── Data for this task

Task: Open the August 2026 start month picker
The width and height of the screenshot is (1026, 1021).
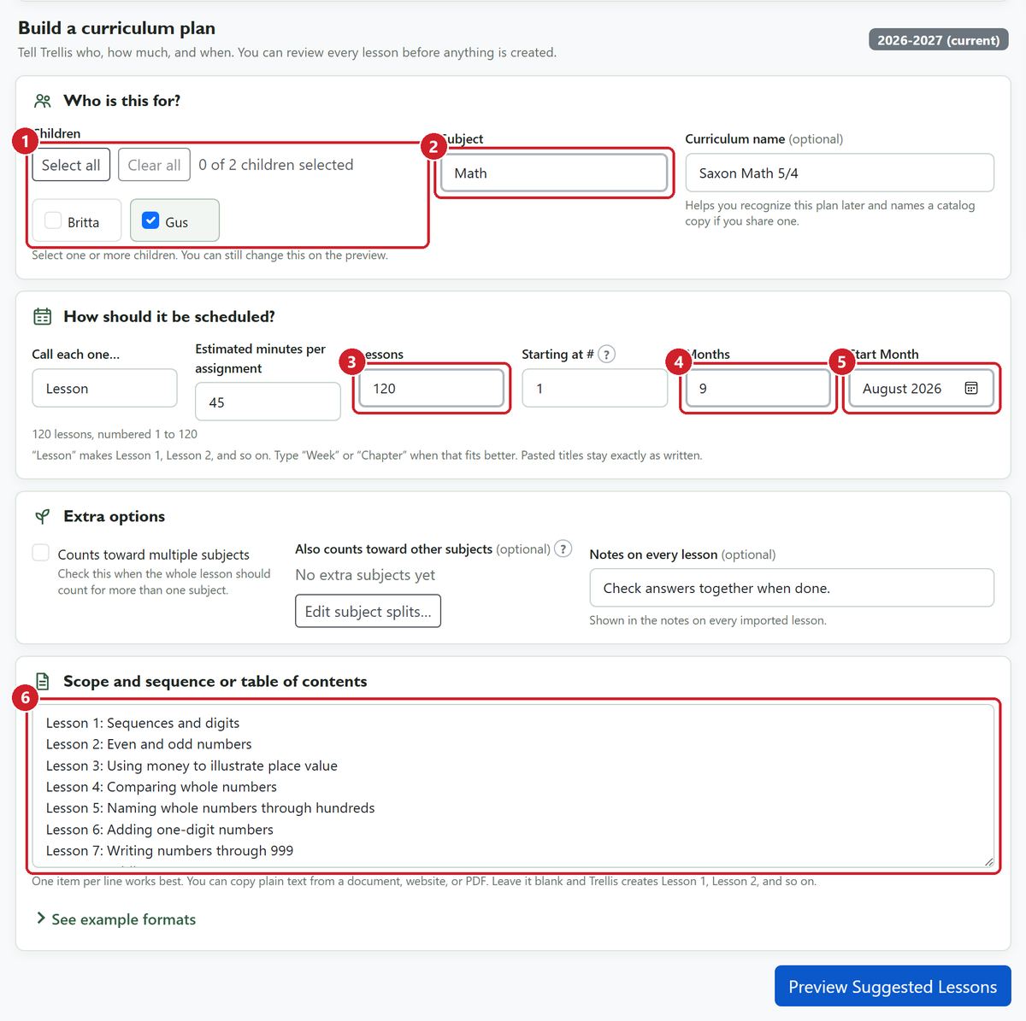Action: click(x=921, y=389)
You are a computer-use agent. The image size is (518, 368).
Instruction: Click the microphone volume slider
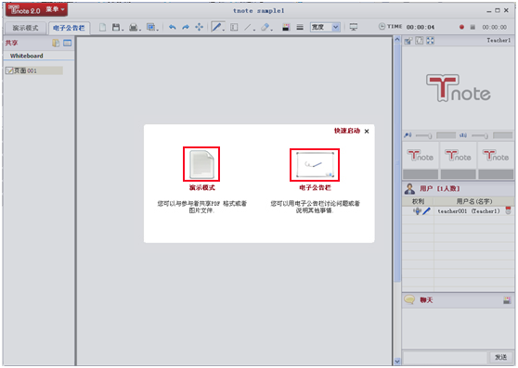pos(424,135)
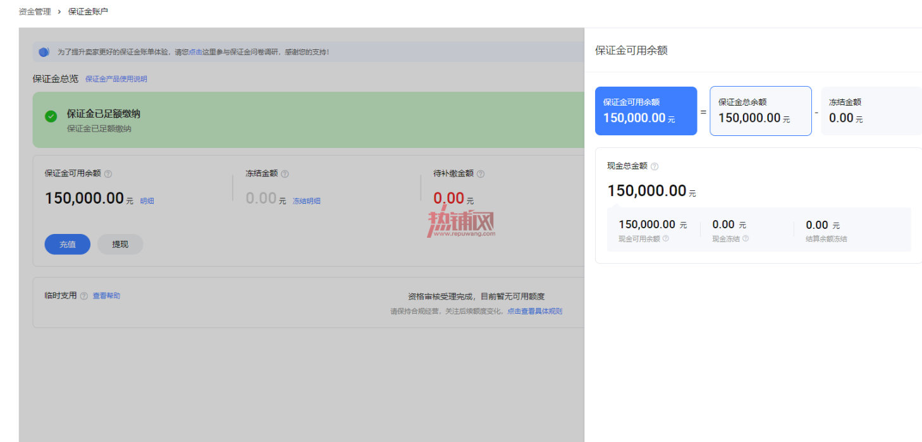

────

Present every line of the records above as a Markdown table with the columns "Row" and "Record line", numbering the rows in order and omitting any blank lines. Leave the pictures out of the table.

▶ _Result for this exercise_
| Row | Record line |
|---|---|
| 1 | Task: Open the August 2026 start month picker |
| 2 | The width and height of the screenshot is (1026, 1021). |
| 3 | Action: click(x=921, y=389) |
| 4 | You are a computer-use agent. The image size is (518, 368). |
| 5 | Instruction: Click the microphone volume slider |
| 6 | pos(424,135) |